The problem: The answer must be an exact copy of the lines from the one containing "You are a computer-use" through the last line of the records, with the pictures left out.

Stored data:
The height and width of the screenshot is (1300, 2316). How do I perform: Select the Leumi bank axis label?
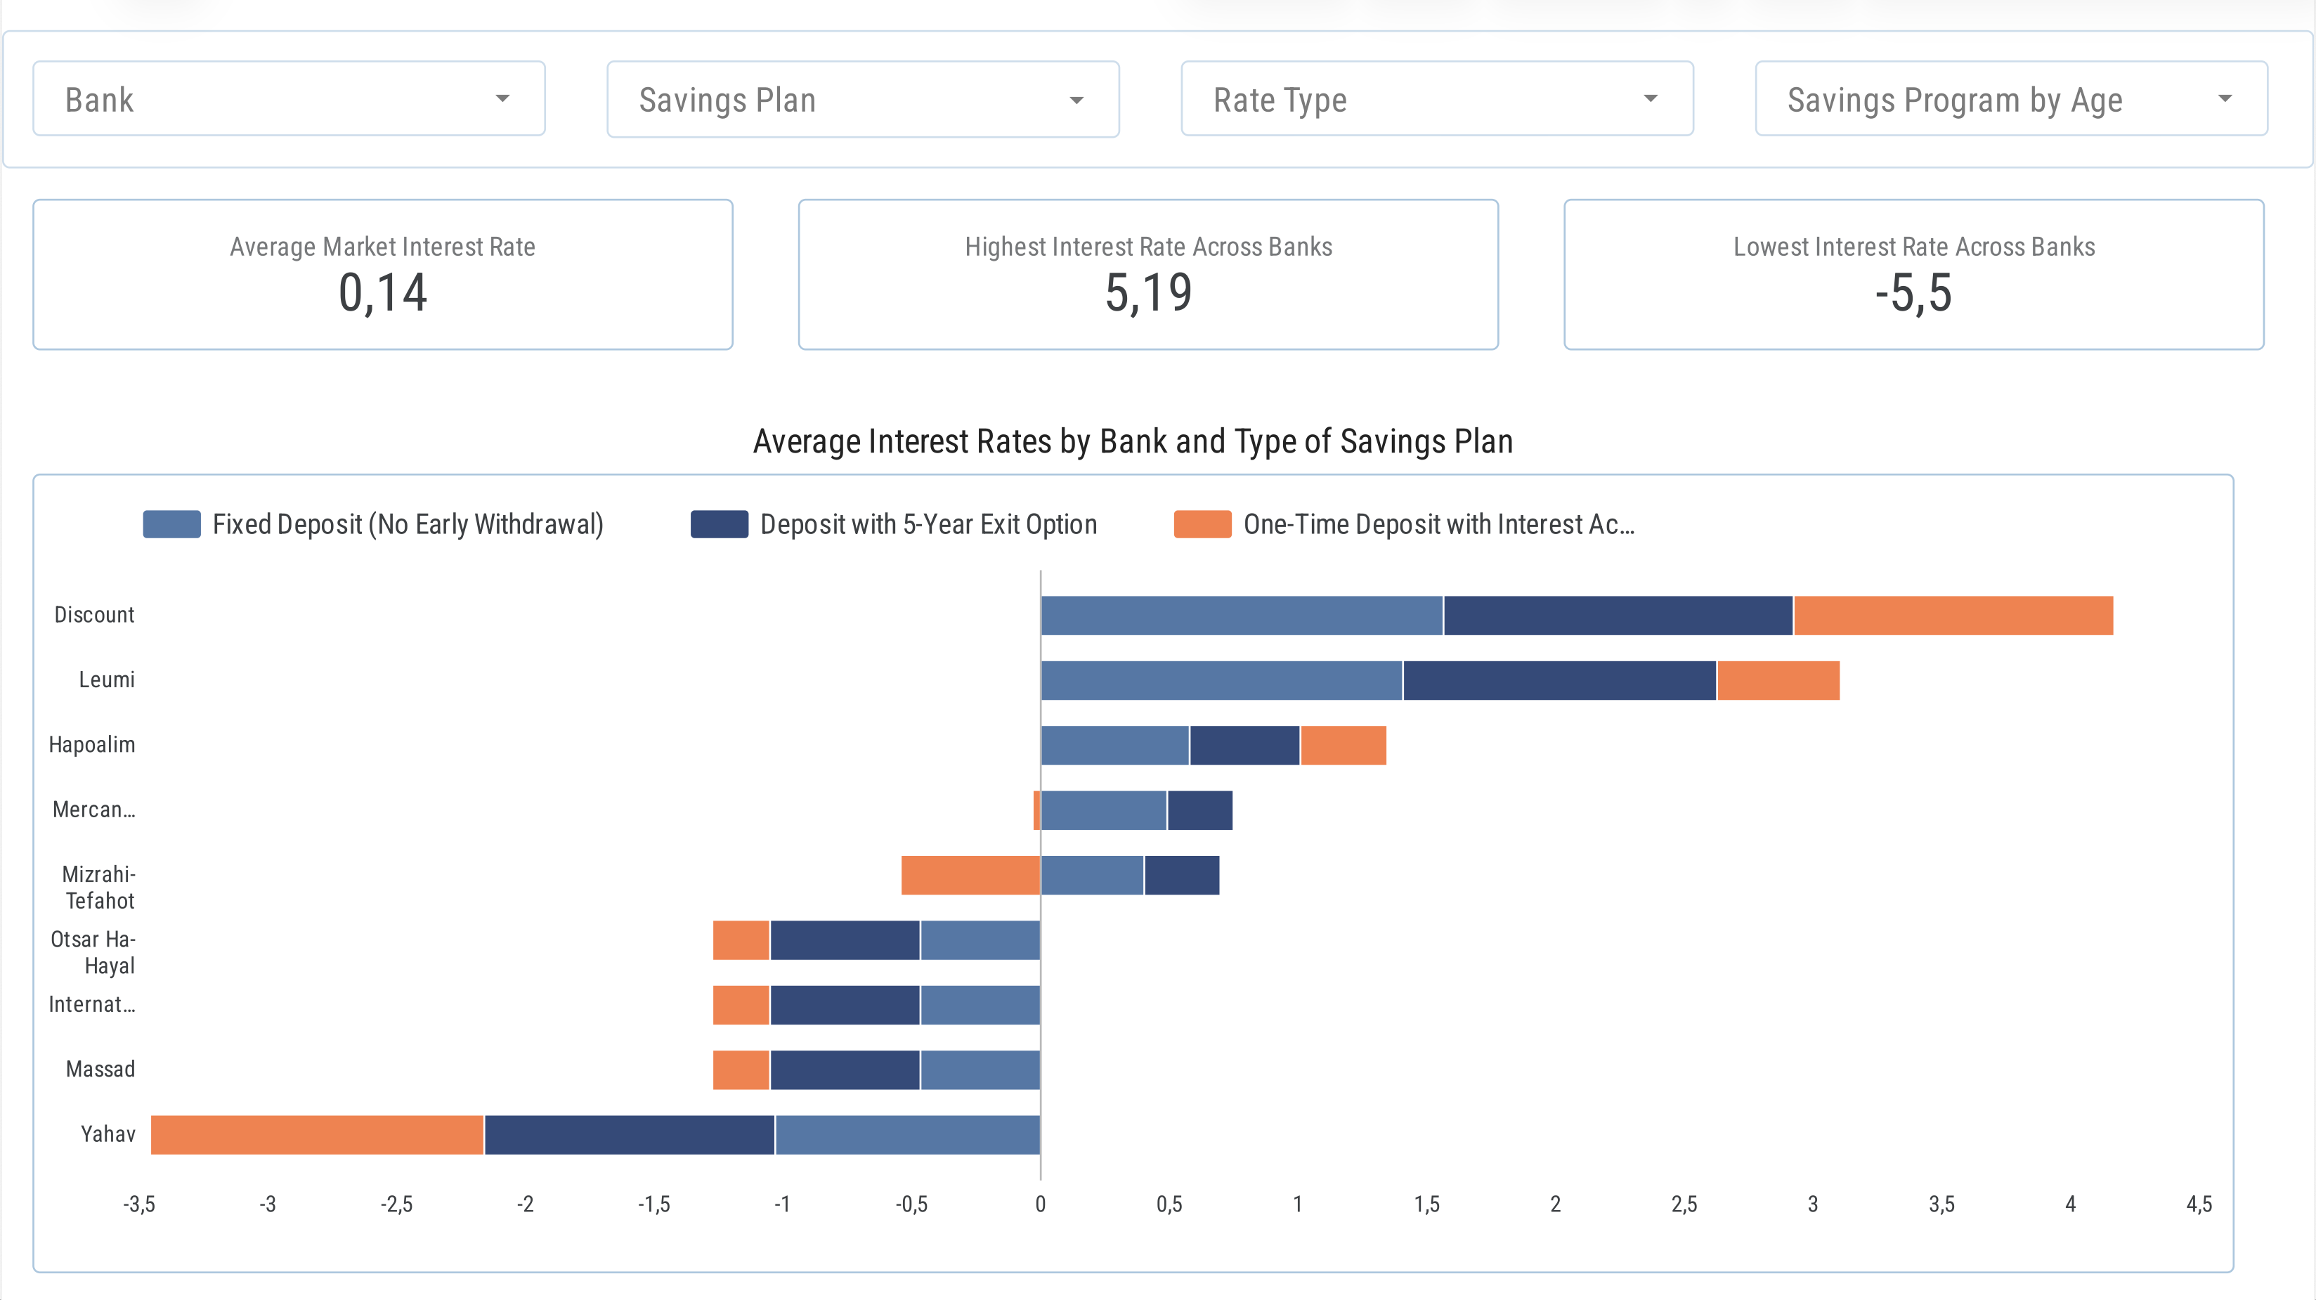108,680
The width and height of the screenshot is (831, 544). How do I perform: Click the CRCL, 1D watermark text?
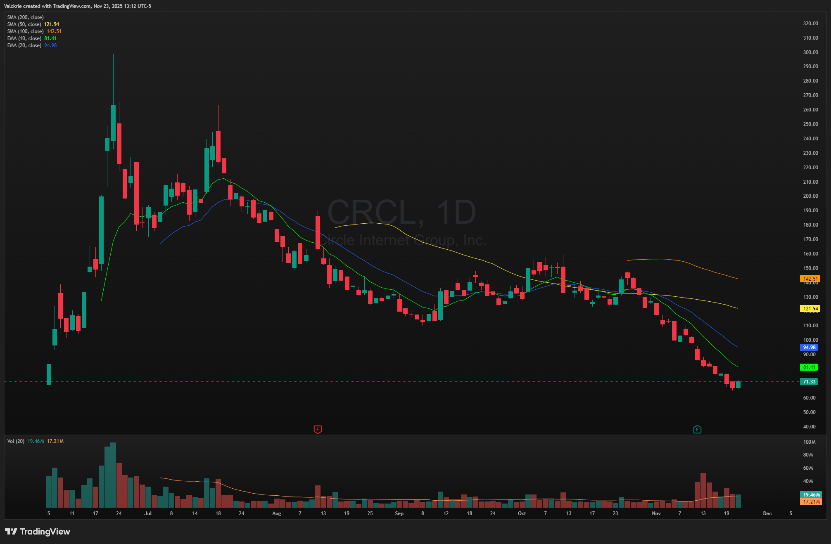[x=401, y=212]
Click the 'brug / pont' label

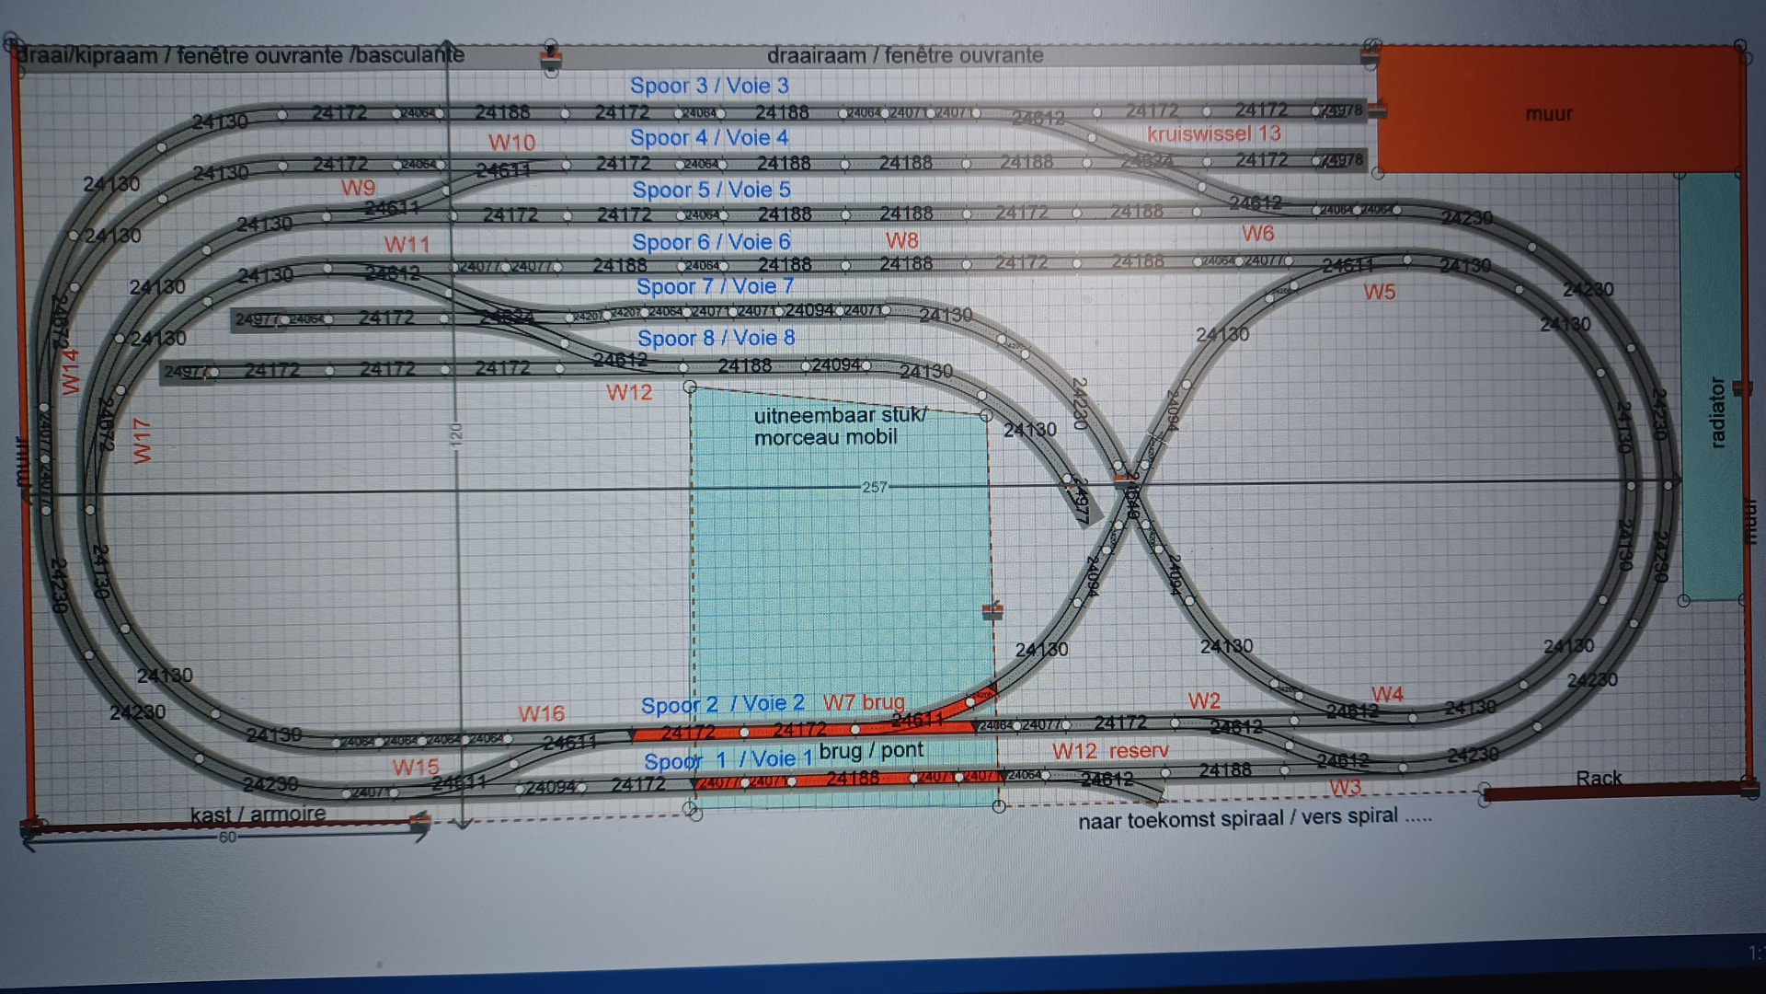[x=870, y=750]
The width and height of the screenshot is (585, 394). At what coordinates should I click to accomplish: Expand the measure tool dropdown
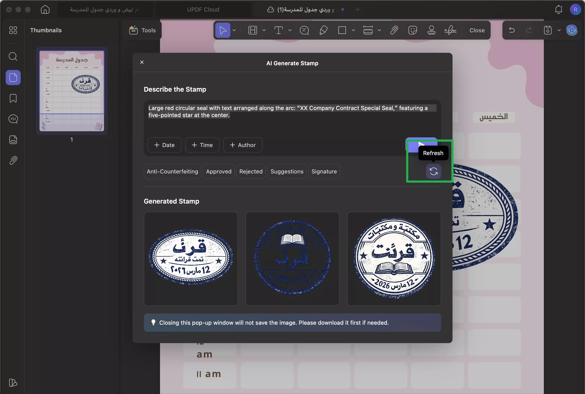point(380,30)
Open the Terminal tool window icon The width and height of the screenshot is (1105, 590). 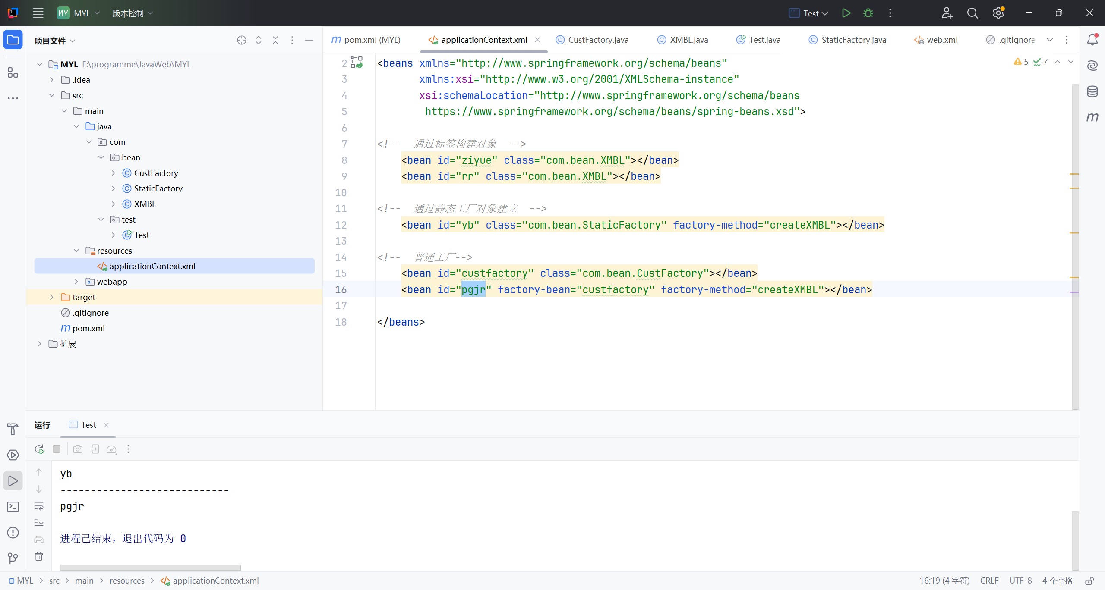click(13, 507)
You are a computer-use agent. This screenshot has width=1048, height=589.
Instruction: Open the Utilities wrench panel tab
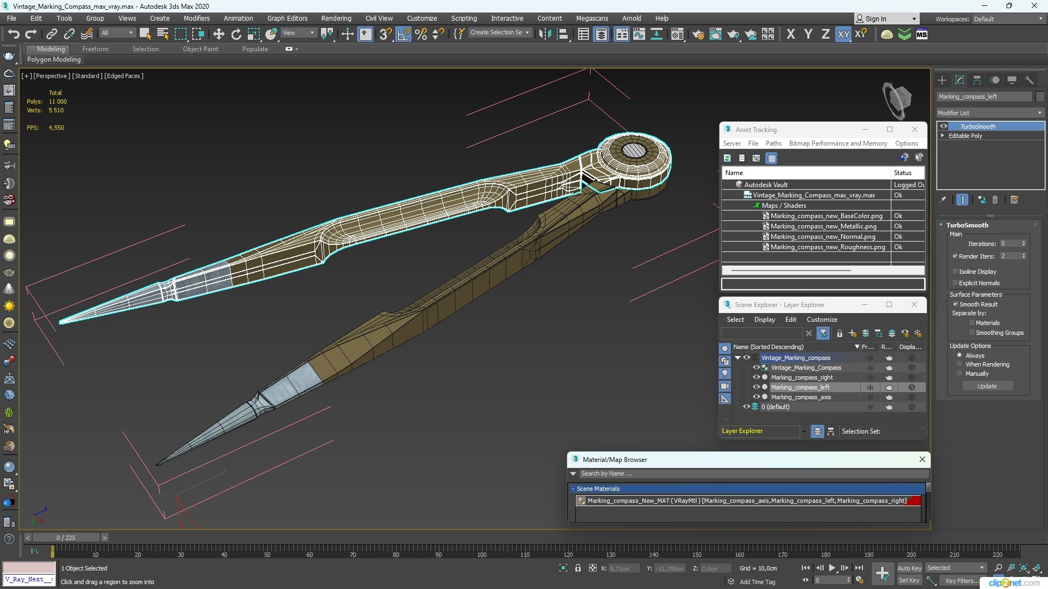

Exercise solution:
You are a computer-use agent. This screenshot has width=1048, height=589.
Instruction: Open the Utilities wrench panel tab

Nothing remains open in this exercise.